By 'text-light' we meant media in which our family history is mainly told through images, or at least with few words. Remember that oft-quoted aphorism 'a picture is worth a thousand words'.
Such media may include:
- charts (e.g. descendency record)
- photo albums or photobooks
- PowerPoint files
- videos, podcasts
- websites
- blogs
- posters (for example, an illustrated family tree)
- Facebook sites
- annotated timelines, and so on.
or even poetry... (One writer read a poem she has composed to tell a family story).
There is some feeling that with the take-up of social media many people (not only younger) just haven't the time or capacity to read anything longer than a 'tweet'. And watching a film of a book will have more appeal. But how to tell, and capture, history in 'text-light' forms?
Who has not inherited a drawer full, or even an album, of unlabelled family photos? Who has not watched a historical film and wondered how much of it is 'true'. How can we know? Lincoln, the film or Gore Vidal's Lincoln, a 'novel'.
We may build a collection (a shoe-box?) of primary source material - originals or reproductions (an archive). Why not just tell, or show, our family history by distributing images of these to the family? There are many software programs enabling us to produce photobooks, PowerPoint presentations and videos. And little or no writing is required. ,
After all, a picture tells the truth? In April, a female dance crew, '101 Doll Squadron', was shown on ABC footage of the launch of HMAS Supply, twerking* in front of RAN brass,including the Governor-General, who it later transpired was not there at that time. Words had to be written later to explain and apologise for the incorrect assembling of the images.

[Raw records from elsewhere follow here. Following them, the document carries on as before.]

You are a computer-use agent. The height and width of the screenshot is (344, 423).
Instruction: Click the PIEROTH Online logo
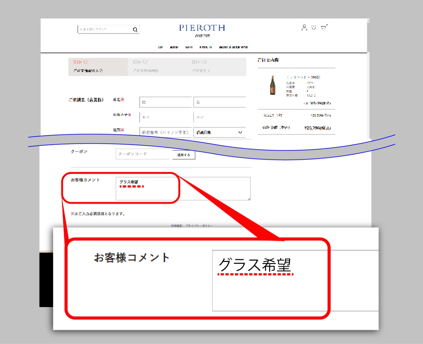[202, 30]
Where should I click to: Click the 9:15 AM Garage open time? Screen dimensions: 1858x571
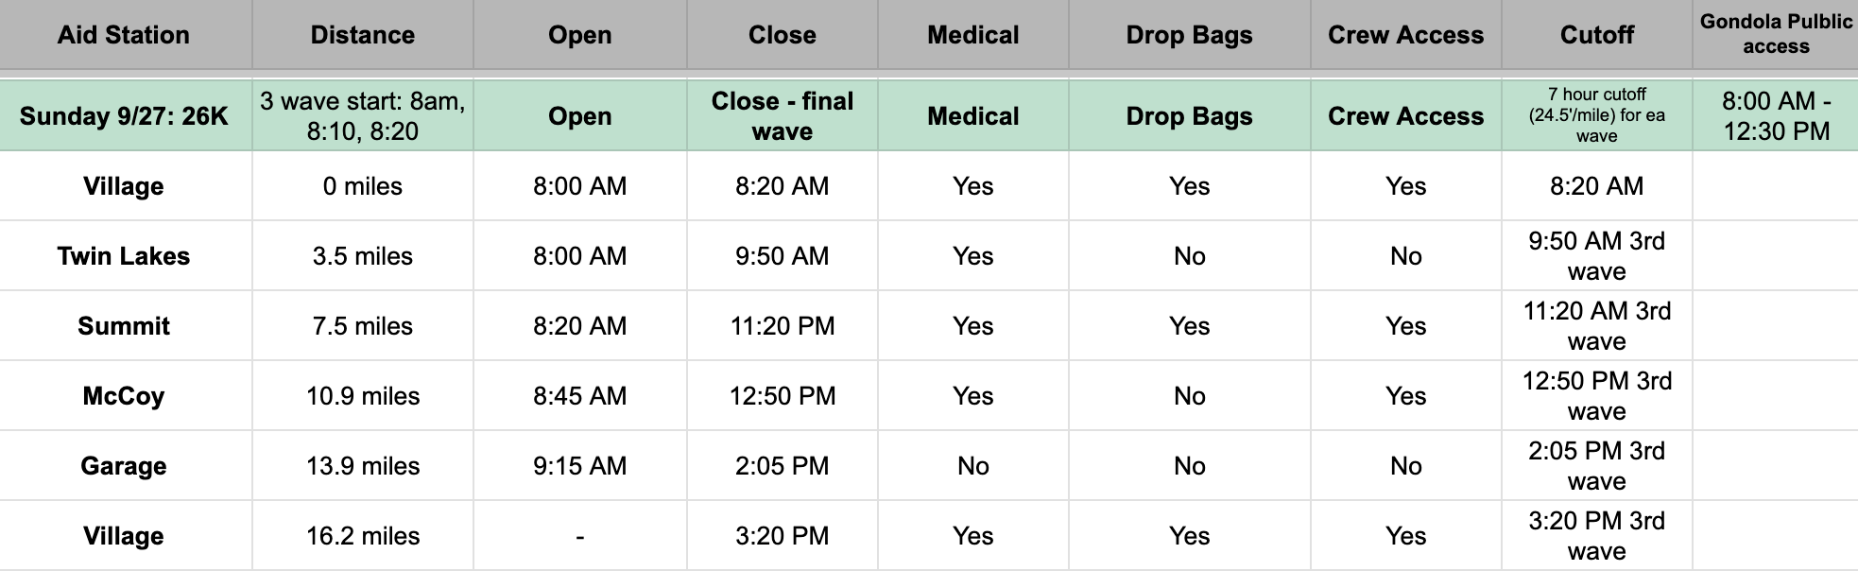[x=580, y=466]
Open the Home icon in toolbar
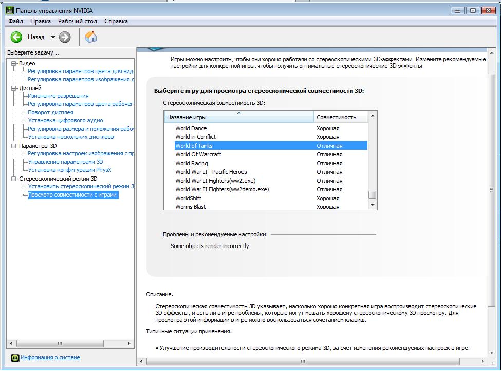Viewport: 502px width, 371px height. pos(91,37)
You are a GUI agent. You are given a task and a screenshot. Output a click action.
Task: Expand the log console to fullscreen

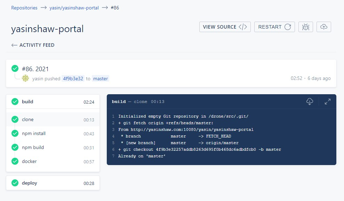327,102
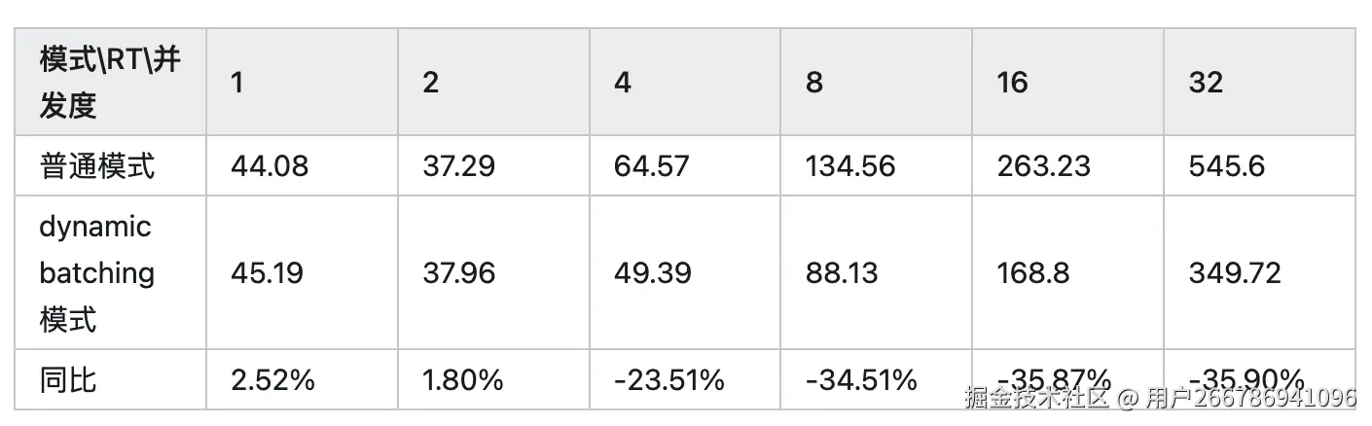This screenshot has width=1372, height=426.
Task: Click the -23.51% cell
Action: point(668,379)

Kenneth Clark's TV documentary Civilisation(BBC 1969), Bronowski's 13-part TV series TheAscent of Man(1973) and Simon Schama's A History of Britain(2000)—brilliant though they are as television—were all followed by books that provided the sources of illustrations and provided bibliographies. Bronowski wrote in his Foreword that the printed book has the advantage that:
'it is not remorselessly bound to the forward direction of time, as any spoken discourse is. The reader can... pause and reflect, turn the pages back and the argument over, compare one fact with another and ... appreciate the detail of evidence without being distracted by it.'
This almost sounds quaint today.
In today's world an audiovisual medium has many great advantages in telling a story.
The key question for us as historians is what qualifies these different media as historical records - ones that have historical value (as opposed to fiction or myth)
What is the minimum text that must be included to turn our collection of images—moving or otherwise—into a historical document?
THE TEST
If an unknown viewer in the future finds your photobook, blog site or PowerPoint file, does it include the necessary information to make it history - or will it just become history?
What or who is shown, who created it and when, what time and place is depicted.
***
*twerking(OED 2015). First used in 1820.
Images:
Top: An inherited family photo album with captions like 'Father among the roses at no.6' (author's possession); an archive data sheet about a family object; cover of a celebratory family photobook.
Lower: A family-history online blog 'J Scammell Making Ancestors Interesting, viewed 2021.